Finally, we wondered whether RoboEM could also be applied for improving existing state-of-the-art automated segmentations that are currently being manually proofread and had been generated by flood-filling networks (FFN)18,32. We evaluated RoboEM on a subvolume of size (150 µm)3 from a recently published mm3-scale ATUM-multiSEM dataset from human cortex18 and found that application of RoboEM on axonal endings obtained from the dense reconstructions of an FFN segmentation32 solved 57% of the splits on a random set of axons traced throughout the subvolume. This reduced the split rate from 65 to 28 splits per mm, reaching split lengths in the range required for automated connectomic analyses, while increasing merge rate from 1.7 to 3.1 per mm (in the range of merge rates for connectomic analyses as in ref. 1). When comparing the reduction of split errors in FFN versus RoboEM at an identical merge error rate (c2, 1.7 mergers per mm), we find that the FFN-based agglomeration from c3 to c2 only solves 8% of the split errors of c3. By contrast, RoboEM-based agglomeration solves 28% of split errors of c3 at identical merge error rate as c2 is thereby 3.5-fold more effective in split resolution than FFN (Fig. 2b). A detailed analysis of remaining axon merge errors for the two multiSEM reconstructions with RoboEM corrections furthermore showed that 86–92% of these merge errors are caused by the preceding segmentation or agglomeration, not by RoboEM itself. Further, more than or equal to 83% of major merge errors found were in close proximity to 3D data misalignment, artifacts and/or missing sections, suggesting that greater robustness to these 3D-EM data related issues could help further reduce merge errors (Supplementary Table 3 and Supplementary Note).

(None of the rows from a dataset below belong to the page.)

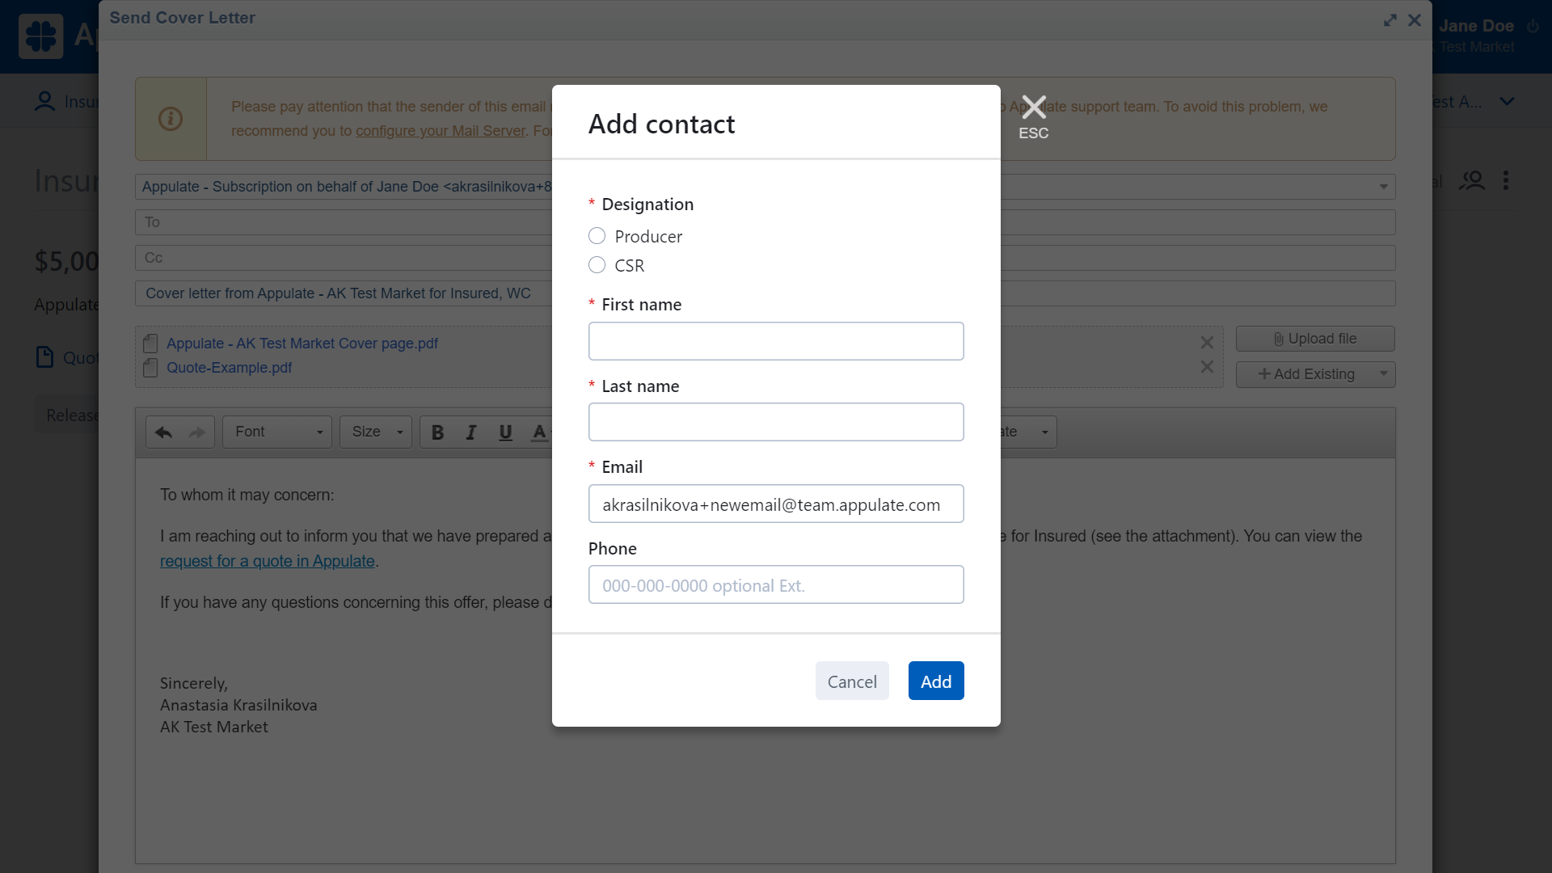Open the Size dropdown
This screenshot has height=873, width=1552.
pyautogui.click(x=376, y=432)
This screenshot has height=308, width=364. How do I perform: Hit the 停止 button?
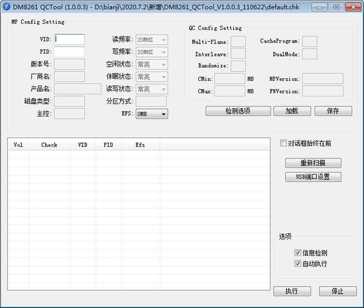338,291
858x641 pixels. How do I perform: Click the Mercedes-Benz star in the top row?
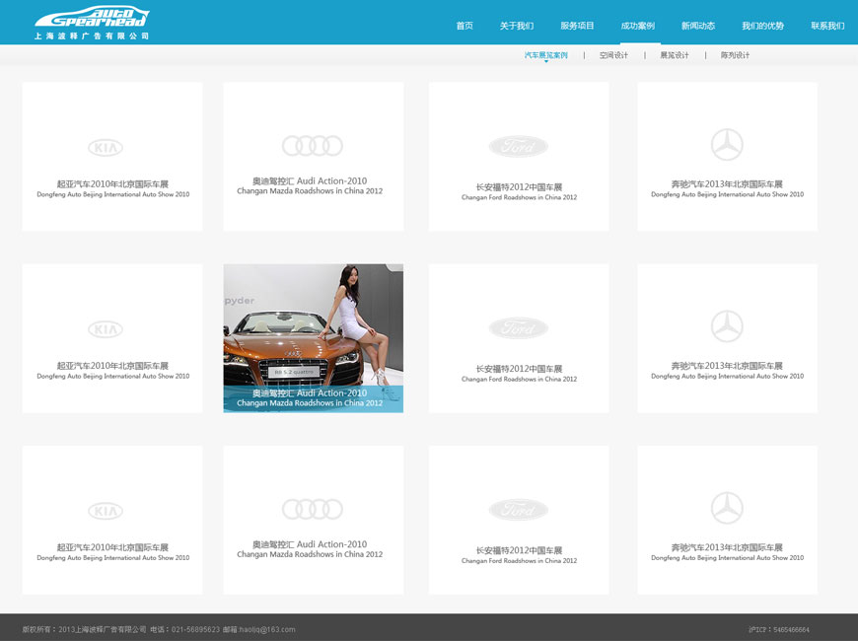coord(727,145)
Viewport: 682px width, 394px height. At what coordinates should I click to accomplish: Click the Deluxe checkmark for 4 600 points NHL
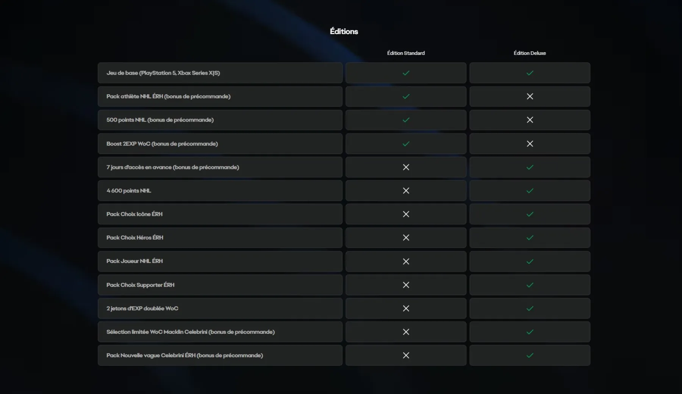(x=530, y=191)
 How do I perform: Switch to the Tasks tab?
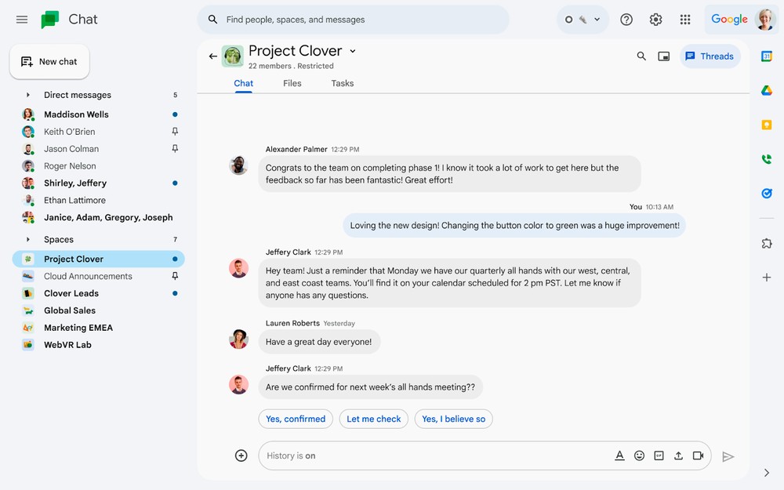[342, 83]
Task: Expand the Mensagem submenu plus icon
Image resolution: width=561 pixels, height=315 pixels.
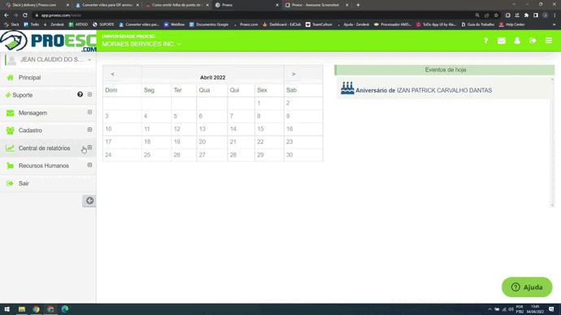Action: 89,112
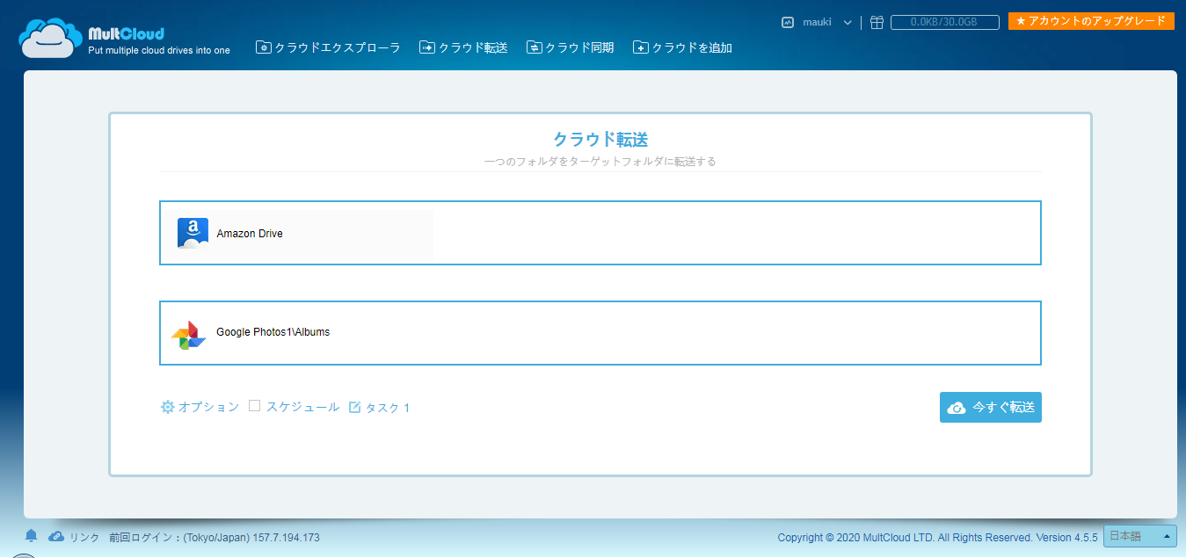Select the Google Photos1\Albums destination field
1186x558 pixels.
click(600, 333)
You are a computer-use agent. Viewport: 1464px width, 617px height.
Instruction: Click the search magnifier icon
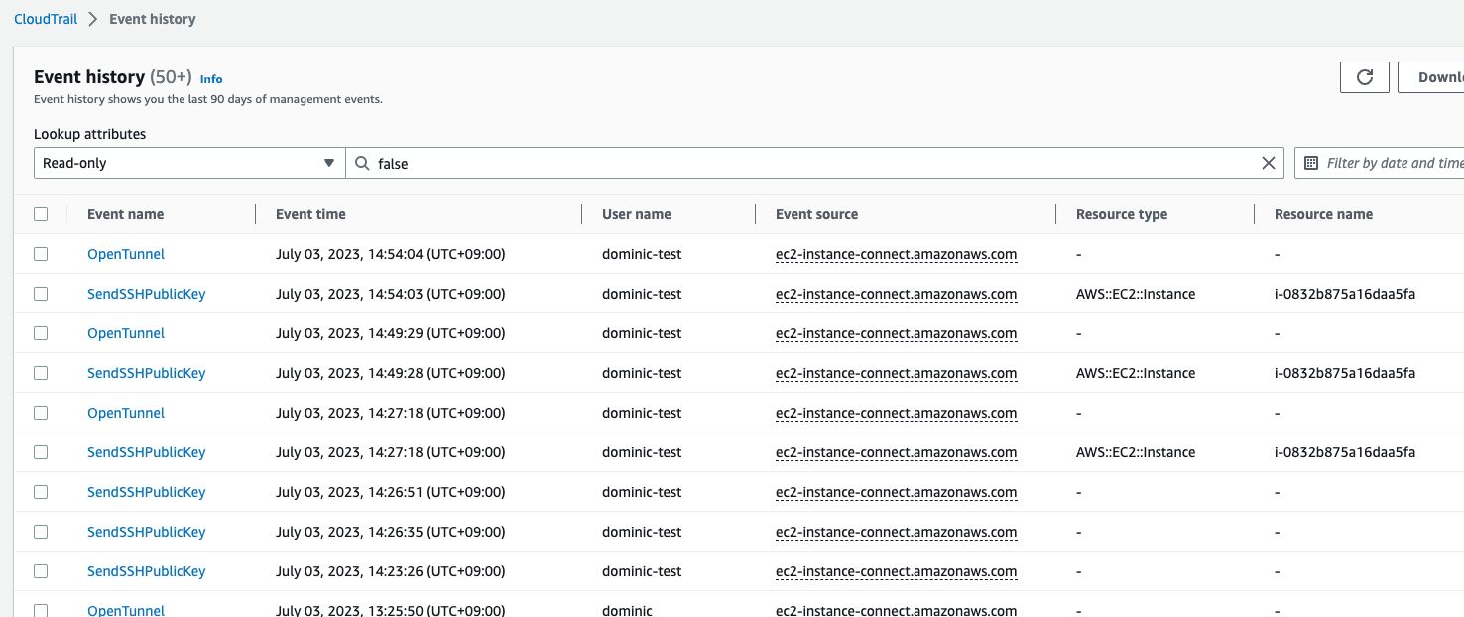(362, 163)
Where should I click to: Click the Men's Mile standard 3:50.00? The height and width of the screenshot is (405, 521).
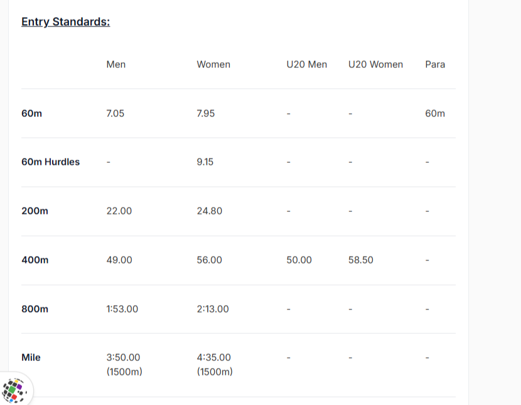[124, 357]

These results are important for two reasons. First, evaluation of automated reconstruction performance on random (‘densely seeded’) axons that are not necessarily connected to a soma within the mm3-scale volume provides a representative quantification of reconstruction quality for dense connectomic reconstruction. Restriction to soma-proximal axons quantifies results for soma-based proximal connectomic data, but underestimates reconstruction errors for dense axons. For example, the evaluation of FFN in human cortex, restricted to axons connected to a soma within the volume underestimates split and merge errors of random axons four- to fivefold (Extended Data Fig. 3). When using soma-based reconstructions in small brain volumes32, error rate quantification is highly biased to the much easier-to-reconstruct dendrites and therefore cannot be interpreted for axonal reconstructions. Second, for the connectomic analysis of axons in cortical neuropil, it is essential to obtain an interpretable number of output synapses along axons automatically. Given a certain rate of synapses along axons, this means that there is a minimum intersplit distance that needs to be achieved to obtain an interpretable number of synapses per axonal segment (Fig. 2b). The rate of synapses per axon can vary strongly between neuronal tissue types and species, such that axonal reconstructions in human cortex, for example, require at least twofold longer intersplit distances (that is, twofold lower split error rates) than in mouse cortex to achieve similar synaptic statistics per axon (Fig. 2b).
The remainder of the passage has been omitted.